WHAT TO WORK ON :: Convert every line of the records below into a JSON list of strings, one string per line, leaving out blank lines.

EXERCISE INPUTS ::
BEGIN
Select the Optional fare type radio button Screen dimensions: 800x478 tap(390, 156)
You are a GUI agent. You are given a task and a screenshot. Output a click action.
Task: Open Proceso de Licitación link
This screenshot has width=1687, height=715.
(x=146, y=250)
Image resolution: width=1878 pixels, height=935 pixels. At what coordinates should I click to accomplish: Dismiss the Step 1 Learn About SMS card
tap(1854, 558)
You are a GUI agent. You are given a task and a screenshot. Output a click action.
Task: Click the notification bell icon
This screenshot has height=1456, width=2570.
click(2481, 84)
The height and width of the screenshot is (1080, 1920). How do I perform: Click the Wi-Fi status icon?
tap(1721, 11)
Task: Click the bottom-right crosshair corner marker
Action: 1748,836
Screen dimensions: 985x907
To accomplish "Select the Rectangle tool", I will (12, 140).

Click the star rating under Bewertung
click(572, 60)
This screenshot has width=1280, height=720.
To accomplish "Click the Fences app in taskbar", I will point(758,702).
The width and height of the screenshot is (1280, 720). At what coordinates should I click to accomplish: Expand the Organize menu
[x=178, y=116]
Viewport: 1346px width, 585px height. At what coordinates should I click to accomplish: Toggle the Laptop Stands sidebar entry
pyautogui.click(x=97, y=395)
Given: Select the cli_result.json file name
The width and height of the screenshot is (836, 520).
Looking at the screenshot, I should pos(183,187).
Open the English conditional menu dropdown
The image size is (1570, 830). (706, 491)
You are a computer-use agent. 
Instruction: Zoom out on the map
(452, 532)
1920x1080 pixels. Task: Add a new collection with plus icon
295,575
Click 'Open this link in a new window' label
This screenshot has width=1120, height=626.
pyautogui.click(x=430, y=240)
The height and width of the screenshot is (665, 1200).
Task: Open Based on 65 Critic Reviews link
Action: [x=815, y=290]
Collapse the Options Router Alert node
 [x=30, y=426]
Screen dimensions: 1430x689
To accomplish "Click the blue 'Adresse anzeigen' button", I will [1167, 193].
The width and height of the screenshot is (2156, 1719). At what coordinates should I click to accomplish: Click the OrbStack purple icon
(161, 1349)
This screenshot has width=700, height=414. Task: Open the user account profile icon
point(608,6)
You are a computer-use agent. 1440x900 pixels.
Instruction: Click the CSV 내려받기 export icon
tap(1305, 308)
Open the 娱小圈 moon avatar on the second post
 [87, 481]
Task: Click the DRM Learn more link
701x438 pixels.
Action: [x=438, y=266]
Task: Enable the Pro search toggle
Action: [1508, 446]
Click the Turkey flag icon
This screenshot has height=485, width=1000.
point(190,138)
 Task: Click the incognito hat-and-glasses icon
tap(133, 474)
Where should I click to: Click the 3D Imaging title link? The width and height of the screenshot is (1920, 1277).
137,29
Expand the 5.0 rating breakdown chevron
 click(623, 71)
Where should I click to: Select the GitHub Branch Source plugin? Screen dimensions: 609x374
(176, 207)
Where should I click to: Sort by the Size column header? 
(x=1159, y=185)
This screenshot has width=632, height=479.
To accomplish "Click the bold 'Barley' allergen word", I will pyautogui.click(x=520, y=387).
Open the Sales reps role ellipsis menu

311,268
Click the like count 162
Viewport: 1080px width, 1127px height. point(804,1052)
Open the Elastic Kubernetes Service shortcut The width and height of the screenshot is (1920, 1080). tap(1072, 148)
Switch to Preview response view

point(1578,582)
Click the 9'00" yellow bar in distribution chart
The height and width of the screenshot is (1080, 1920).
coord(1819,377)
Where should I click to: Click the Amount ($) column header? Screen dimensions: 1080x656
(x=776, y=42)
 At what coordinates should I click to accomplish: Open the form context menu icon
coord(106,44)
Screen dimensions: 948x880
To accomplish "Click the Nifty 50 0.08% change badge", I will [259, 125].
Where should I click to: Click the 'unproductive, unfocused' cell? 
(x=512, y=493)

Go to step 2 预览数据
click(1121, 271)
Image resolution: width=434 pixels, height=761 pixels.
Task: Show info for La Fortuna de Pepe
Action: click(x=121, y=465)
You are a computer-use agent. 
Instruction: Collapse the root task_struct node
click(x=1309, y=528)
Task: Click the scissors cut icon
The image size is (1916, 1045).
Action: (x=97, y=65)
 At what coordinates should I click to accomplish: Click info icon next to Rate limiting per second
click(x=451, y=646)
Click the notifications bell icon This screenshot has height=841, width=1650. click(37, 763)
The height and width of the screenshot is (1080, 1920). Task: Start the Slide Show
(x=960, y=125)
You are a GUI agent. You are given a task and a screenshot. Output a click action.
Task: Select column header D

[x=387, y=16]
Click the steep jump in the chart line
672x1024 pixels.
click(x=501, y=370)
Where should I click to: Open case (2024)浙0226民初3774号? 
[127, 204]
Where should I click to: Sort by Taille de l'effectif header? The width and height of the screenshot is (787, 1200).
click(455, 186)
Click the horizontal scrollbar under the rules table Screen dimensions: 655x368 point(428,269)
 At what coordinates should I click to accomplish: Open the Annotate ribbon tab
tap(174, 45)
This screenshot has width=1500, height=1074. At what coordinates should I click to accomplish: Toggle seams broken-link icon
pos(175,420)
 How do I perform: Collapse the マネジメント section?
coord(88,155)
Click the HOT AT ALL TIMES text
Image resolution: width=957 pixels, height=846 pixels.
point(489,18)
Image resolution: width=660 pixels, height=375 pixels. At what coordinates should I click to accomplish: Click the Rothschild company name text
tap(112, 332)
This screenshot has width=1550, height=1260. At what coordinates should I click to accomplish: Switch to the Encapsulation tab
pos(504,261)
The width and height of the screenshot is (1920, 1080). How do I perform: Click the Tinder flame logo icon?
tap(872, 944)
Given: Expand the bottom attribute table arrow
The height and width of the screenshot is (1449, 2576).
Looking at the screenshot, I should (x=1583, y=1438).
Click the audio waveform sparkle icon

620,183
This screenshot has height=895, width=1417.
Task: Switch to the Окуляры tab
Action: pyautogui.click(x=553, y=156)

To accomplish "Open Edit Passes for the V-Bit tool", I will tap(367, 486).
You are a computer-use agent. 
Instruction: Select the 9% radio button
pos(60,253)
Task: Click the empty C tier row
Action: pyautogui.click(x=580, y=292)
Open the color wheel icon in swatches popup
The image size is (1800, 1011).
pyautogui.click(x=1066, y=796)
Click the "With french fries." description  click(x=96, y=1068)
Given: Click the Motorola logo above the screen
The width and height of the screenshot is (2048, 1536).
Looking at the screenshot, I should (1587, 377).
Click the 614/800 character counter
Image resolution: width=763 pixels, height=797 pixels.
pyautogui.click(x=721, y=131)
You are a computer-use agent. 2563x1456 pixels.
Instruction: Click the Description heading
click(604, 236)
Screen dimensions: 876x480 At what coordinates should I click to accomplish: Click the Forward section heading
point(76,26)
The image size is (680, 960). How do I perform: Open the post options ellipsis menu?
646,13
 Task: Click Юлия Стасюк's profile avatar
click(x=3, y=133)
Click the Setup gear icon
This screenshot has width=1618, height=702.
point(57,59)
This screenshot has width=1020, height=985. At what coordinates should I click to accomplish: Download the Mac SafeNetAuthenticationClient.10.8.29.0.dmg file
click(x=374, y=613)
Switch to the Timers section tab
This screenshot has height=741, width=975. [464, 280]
END
TASK OUTPUT ::
[
  "Select the Optional fare type radio button Screen dimensions: 800x478 tap(390, 156)",
  "You are a GUI agent. You are given a task and a screenshot. Output a click action.",
  "Task: Open Proceso de Licitación link",
  "This screenshot has width=1687, height=715.",
  "(x=146, y=250)",
  "Image resolution: width=1878 pixels, height=935 pixels. At what coordinates should I click to accomplish: Dismiss the Step 1 Learn About SMS card",
  "tap(1854, 558)",
  "You are a GUI agent. You are given a task and a screenshot. Output a click action.",
  "Task: Click the notification bell icon",
  "This screenshot has height=1456, width=2570.",
  "click(2481, 84)",
  "The height and width of the screenshot is (1080, 1920). How do I perform: Click the Wi-Fi status icon?",
  "tap(1721, 11)",
  "Task: Click the bottom-right crosshair corner marker",
  "Action: 1748,836",
  "Screen dimensions: 985x907",
  "To accomplish \"Select the Rectangle tool\", I will (12, 140).",
  "Click the star rating under Bewertung",
  "click(572, 60)",
  "This screenshot has width=1280, height=720.",
  "To accomplish \"Click the Fences app in taskbar\", I will point(758,702).",
  "The width and height of the screenshot is (1280, 720). At what coordinates should I click to accomplish: Expand the Organize menu",
  "[x=178, y=116]",
  "Viewport: 1346px width, 585px height. At what coordinates should I click to accomplish: Toggle the Laptop Stands sidebar entry",
  "pyautogui.click(x=97, y=395)",
  "Given: Select the cli_result.json file name",
  "The width and height of the screenshot is (836, 520).",
  "Looking at the screenshot, I should pos(183,187).",
  "Open the English conditional menu dropdown",
  "The image size is (1570, 830). (706, 491)",
  "You are a computer-use agent. ",
  "Instruction: Zoom out on the map",
  "(452, 532)",
  "1920x1080 pixels. Task: Add a new collection with plus icon",
  "295,575",
  "Click 'Open this link in a new window' label",
  "This screenshot has width=1120, height=626.",
  "pyautogui.click(x=430, y=240)",
  "The height and width of the screenshot is (665, 1200).",
  "Task: Open Based on 65 Critic Reviews link",
  "Action: [x=815, y=290]",
  "Collapse the Options Router Alert node",
  " [x=30, y=426]",
  "Screen dimensions: 1430x689",
  "To accomplish \"Click the blue 'Adresse anzeigen' button\", I will [1167, 193].",
  "The width and height of the screenshot is (2156, 1719). At what coordinates should I click to accomplish: Click the OrbStack purple icon",
  "(161, 1349)",
  "This screenshot has width=700, height=414. Task: Open the user account profile icon",
  "point(608,6)",
  "You are a computer-use agent. 1440x900 pixels.",
  "Instruction: Click the CSV 내려받기 export icon",
  "tap(1305, 308)",
  "Open the 娱小圈 moon avatar on the second post",
  " [87, 481]",
  "Task: Click the DRM Learn more link",
  "701x438 pixels.",
  "Action: [x=438, y=266]",
  "Task: Enable the Pro search toggle",
  "Action: [1508, 446]",
  "Click the Turkey flag icon",
  "This screenshot has height=485, width=1000.",
  "point(190,138)",
  " Task: Click the incognito hat-and-glasses icon",
  "tap(133, 474)",
  "Where should I click to: Click the 3D Imaging title link? The width and height of the screenshot is (1920, 1277).",
  "137,29",
  "Expand the 5.0 rating breakdown chevron",
  " click(623, 71)",
  "Where should I click to: Select the GitHub Branch Source plugin? Screen dimensions: 609x374",
  "(176, 207)",
  "Where should I click to: Sort by the Size column header? ",
  "(x=1159, y=185)",
  "This screenshot has width=632, height=479.",
  "To accomplish \"Click the bold 'Barley' allergen word\", I will pyautogui.click(x=520, y=387).",
  "Open the Sales reps role ellipsis menu",
  "311,268",
  "Click the like count 162",
  "Viewport: 1080px width, 1127px height. point(804,1052)",
  "Open the Elastic Kubernetes Service shortcut The width and height of the screenshot is (1920, 1080). tap(1072, 148)",
  "Switch to Preview response view",
  "point(1578,582)",
  "Click the 9'00\" yellow bar in distribution chart",
  "The height and width of the screenshot is (1080, 1920).",
  "coord(1819,377)",
  "Where should I click to: Click the Amount ($) column header? Screen dimensions: 1080x656",
  "(x=776, y=42)",
  " At what coordinates should I click to accomplish: Open the form context menu icon",
  "coord(106,44)",
  "Screen dimensions: 948x880",
  "To accomplish \"Click the Nifty 50 0.08% change badge\", I will [259, 125].",
  "Where should I click to: Click the 'unproductive, unfocused' cell? ",
  "(x=512, y=493)",
  "Go to step 2 预览数据",
  "click(1121, 271)",
  "Image resolution: width=434 pixels, height=761 pixels.",
  "Task: Show info for La Fortuna de Pepe",
  "Action: click(x=121, y=465)",
  "You are a computer-use agent. ",
  "Instruction: Collapse the root task_struct node",
  "click(x=1309, y=528)",
  "Task: Click the scissors cut icon",
  "The image size is (1916, 1045).",
  "Action: (x=97, y=65)",
  " At what coordinates should I click to accomplish: Click info icon next to Rate limiting per second",
  "click(x=451, y=646)",
  "Click the notifications bell icon This screenshot has height=841, width=1650. click(37, 763)",
  "The height and width of the screenshot is (1080, 1920). Task: Start the Slide Show",
  "(x=960, y=125)",
  "You are a GUI agent. You are given a task and a screenshot. Output a click action.",
  "Task: Select column header D",
  "[x=387, y=16]",
  "Click the steep jump in the chart line",
  "672x1024 pixels.",
  "click(x=501, y=370)",
  "Where should I click to: Open case (2024)浙0226民初3774号? ",
  "[127, 204]",
  "Where should I click to: Sort by Taille de l'effectif header? The width and height of the screenshot is (787, 1200).",
  "click(455, 186)",
  "Click the horizontal scrollbar under the rules table Screen dimensions: 655x368 point(428,269)",
  " At what coordinates should I click to accomplish: Open the Annotate ribbon tab",
  "tap(174, 45)",
  "This screenshot has width=1500, height=1074. At what coordinates should I click to accomplish: Toggle seams broken-link icon",
  "pos(175,420)",
  " How do I perform: Collapse the マネジメント section?",
  "coord(88,155)",
  "Click the HOT AT ALL TIMES text",
  "Image resolution: width=957 pixels, height=846 pixels.",
  "point(489,18)",
  "Image resolution: width=660 pixels, height=375 pixels. At what coordinates should I click to accomplish: Click the Rothschild company name text",
  "tap(112, 332)",
  "This screenshot has width=1550, height=1260. At what coordinates should I click to accomplish: Switch to the Encapsulation tab",
  "pos(504,261)",
  "The width and height of the screenshot is (1920, 1080). How do I perform: Click the Tinder flame logo icon?",
  "tap(872, 944)",
  "Given: Expand the bottom attribute table arrow",
  "The height and width of the screenshot is (1449, 2576).",
  "Looking at the screenshot, I should (x=1583, y=1438).",
  "Click the audio waveform sparkle icon",
  "620,183",
  "This screenshot has height=895, width=1417.",
  "Task: Switch to the Окуляры tab",
  "Action: pyautogui.click(x=553, y=156)",
  "To accomplish \"Open Edit Passes for the V-Bit tool\", I will tap(367, 486).",
  "You are a computer-use agent. ",
  "Instruction: Select the 9% radio button",
  "pos(60,253)",
  "Task: Click the empty C tier row",
  "Action: pyautogui.click(x=580, y=292)",
  "Open the color wheel icon in swatches popup",
  "The image size is (1800, 1011).",
  "pyautogui.click(x=1066, y=796)",
  "Click the \"With french fries.\" description  click(x=96, y=1068)",
  "Given: Click the Motorola logo above the screen",
  "The width and height of the screenshot is (2048, 1536).",
  "Looking at the screenshot, I should (1587, 377).",
  "Click the 614/800 character counter",
  "Image resolution: width=763 pixels, height=797 pixels.",
  "pyautogui.click(x=721, y=131)",
  "You are a computer-use agent. 2563x1456 pixels.",
  "Instruction: Click the Description heading",
  "click(604, 236)",
  "Screen dimensions: 876x480 At what coordinates should I click to accomplish: Click the Forward section heading",
  "point(76,26)",
  "The image size is (680, 960). How do I perform: Open the post options ellipsis menu?",
  "646,13",
  " Task: Click Юлия Стасюк's profile avatar",
  "click(x=3, y=133)",
  "Click the Setup gear icon",
  "This screenshot has width=1618, height=702.",
  "point(57,59)",
  "This screenshot has width=1020, height=985. At what coordinates should I click to accomplish: Download the Mac SafeNetAuthenticationClient.10.8.29.0.dmg file",
  "click(x=374, y=613)",
  "Switch to the Timers section tab",
  "This screenshot has height=741, width=975. [464, 280]"
]